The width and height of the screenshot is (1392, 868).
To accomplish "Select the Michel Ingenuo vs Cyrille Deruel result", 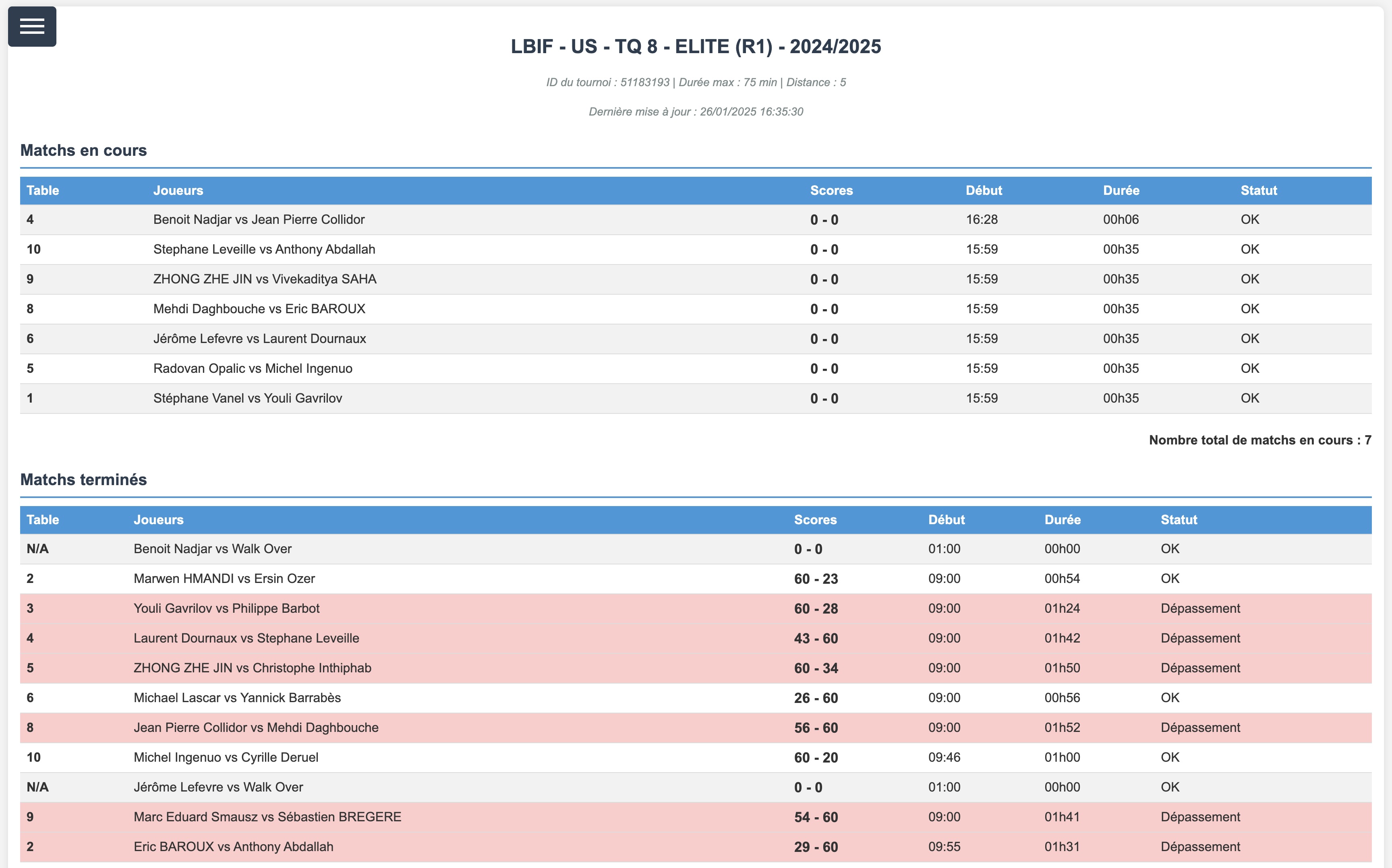I will click(x=226, y=758).
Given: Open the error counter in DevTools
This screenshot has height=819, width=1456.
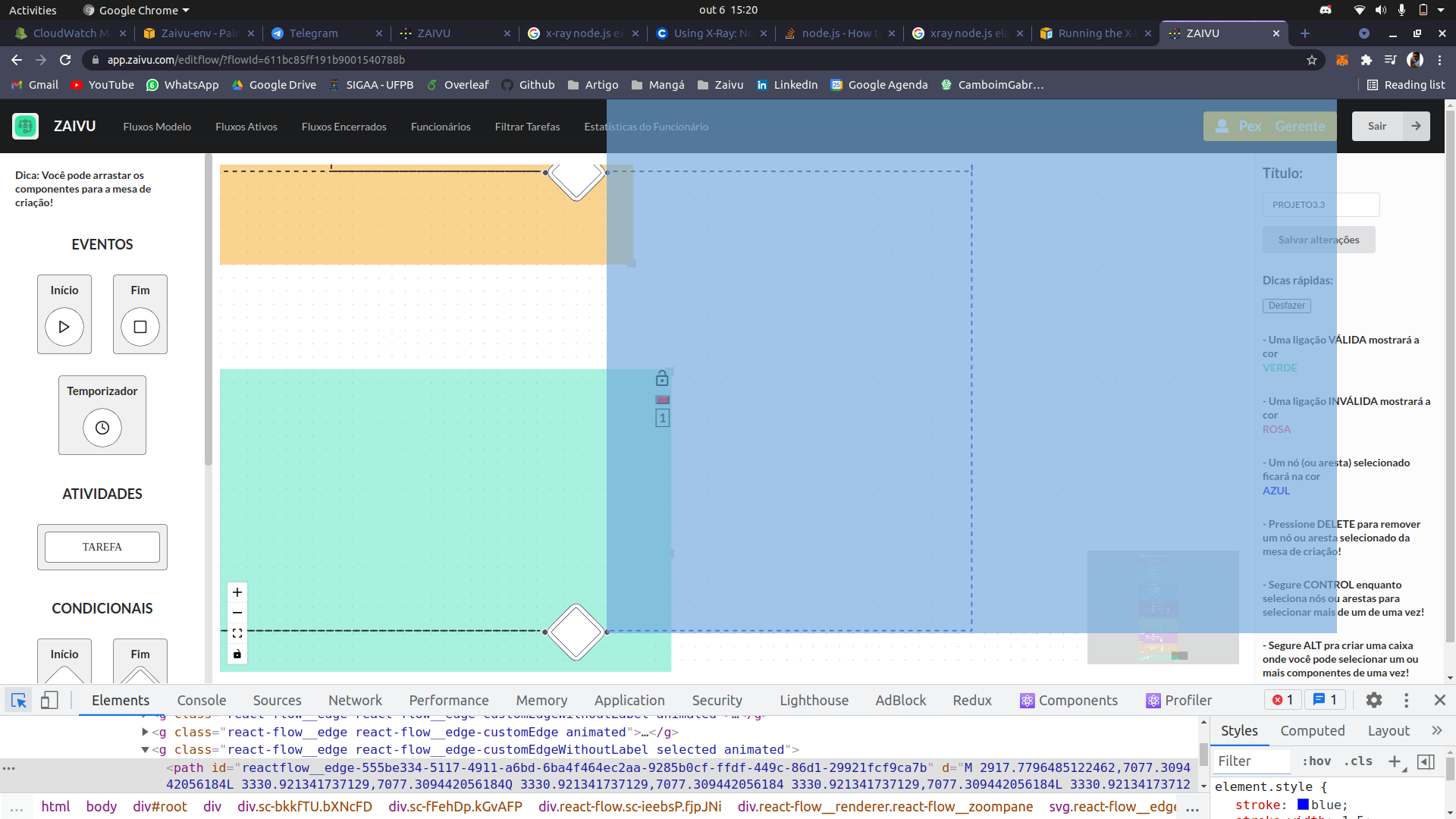Looking at the screenshot, I should [1282, 699].

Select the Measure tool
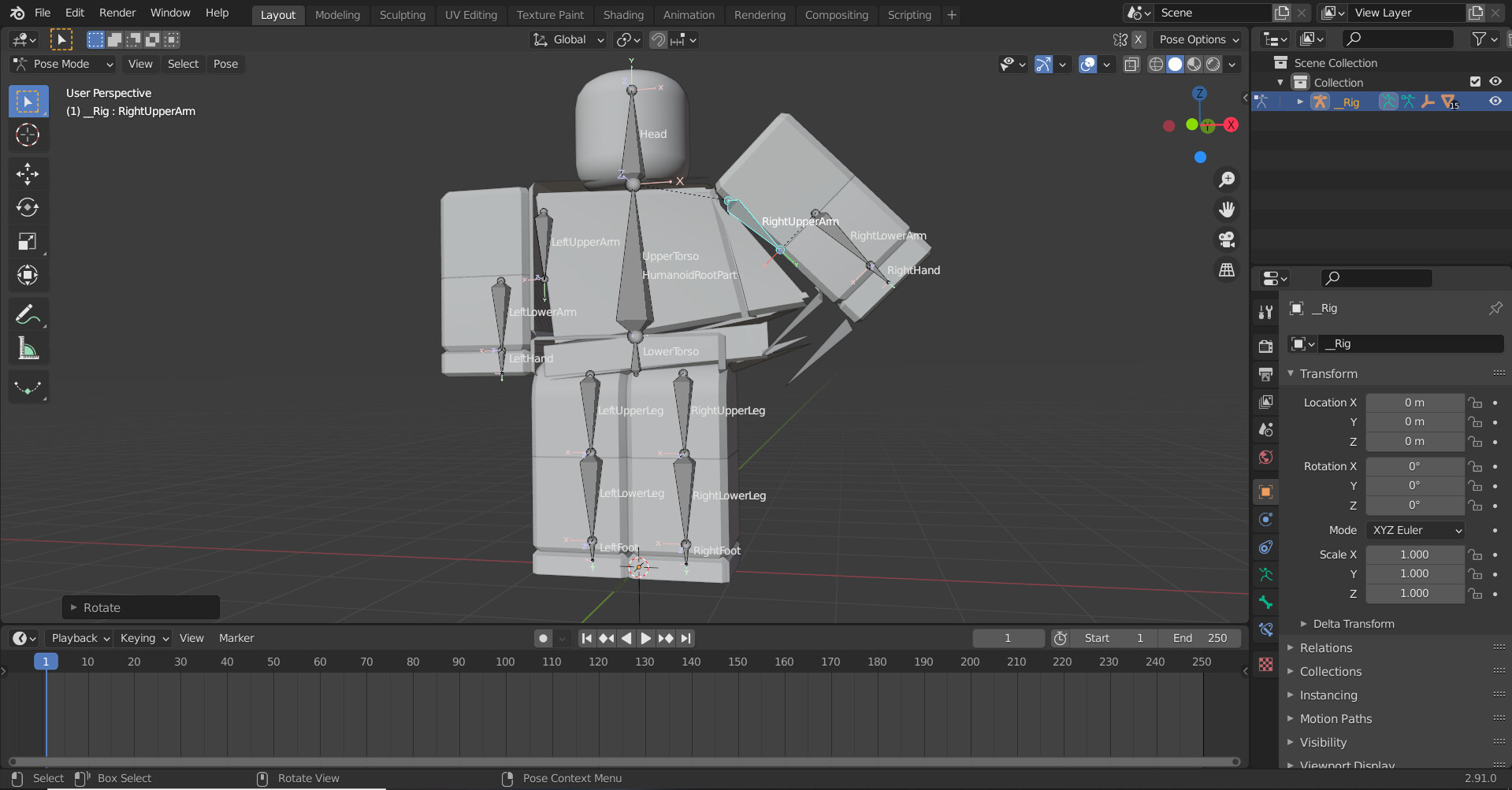[x=28, y=347]
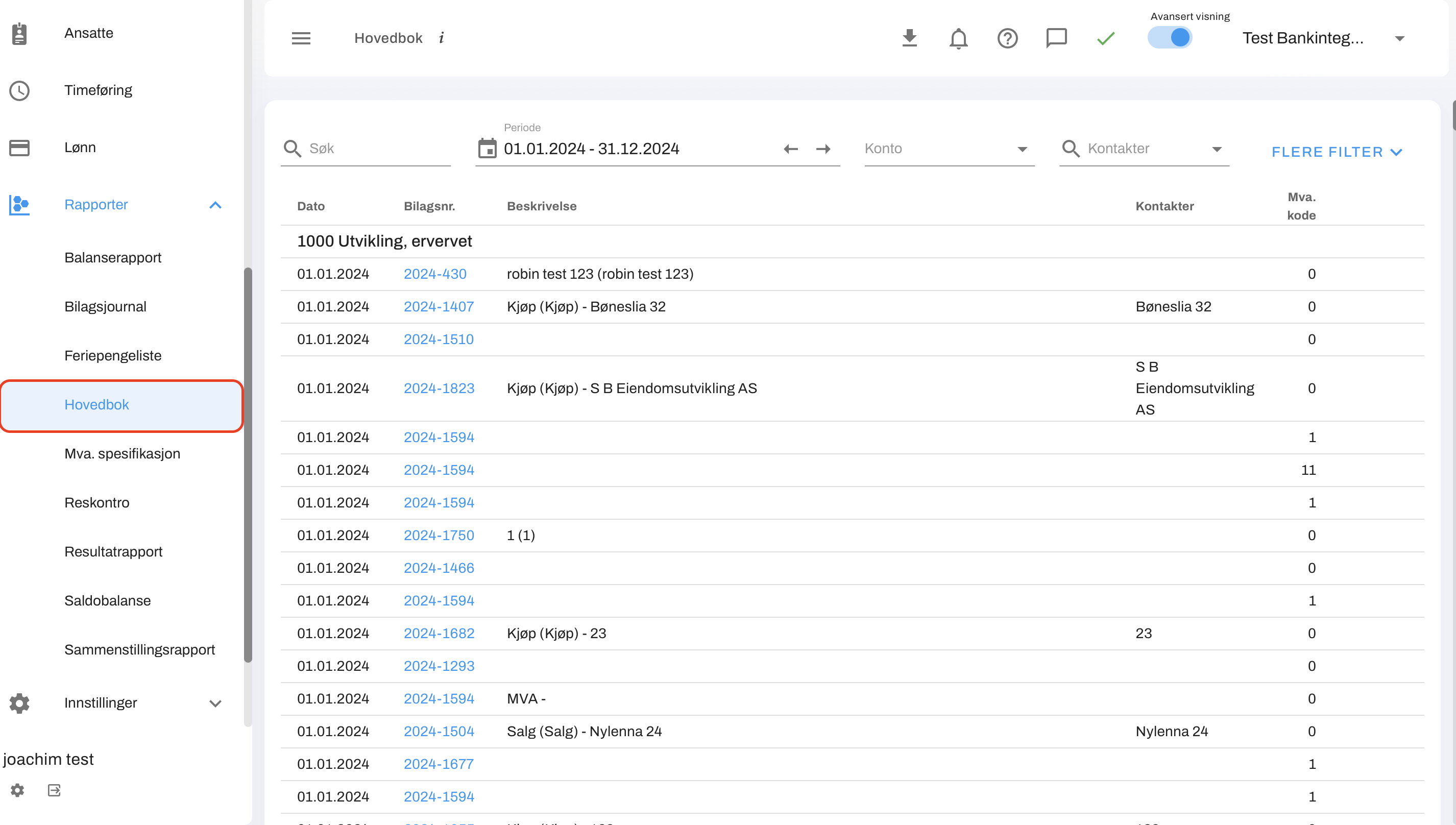This screenshot has height=825, width=1456.
Task: Open voucher link 2024-1407
Action: [x=439, y=306]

▶ _Action item_: Once the line containing "This screenshot has height=819, width=1456." is found, it and every line through the end of the records above should be output exactly, with no pictures.

▶ _Output for this task_:
This screenshot has height=819, width=1456.
Looking at the screenshot, I should [1282, 699].

Select the Measure tool
[x=28, y=347]
This screenshot has height=825, width=1456.
Task: Open voucher link 2024-1407
Action: [x=439, y=306]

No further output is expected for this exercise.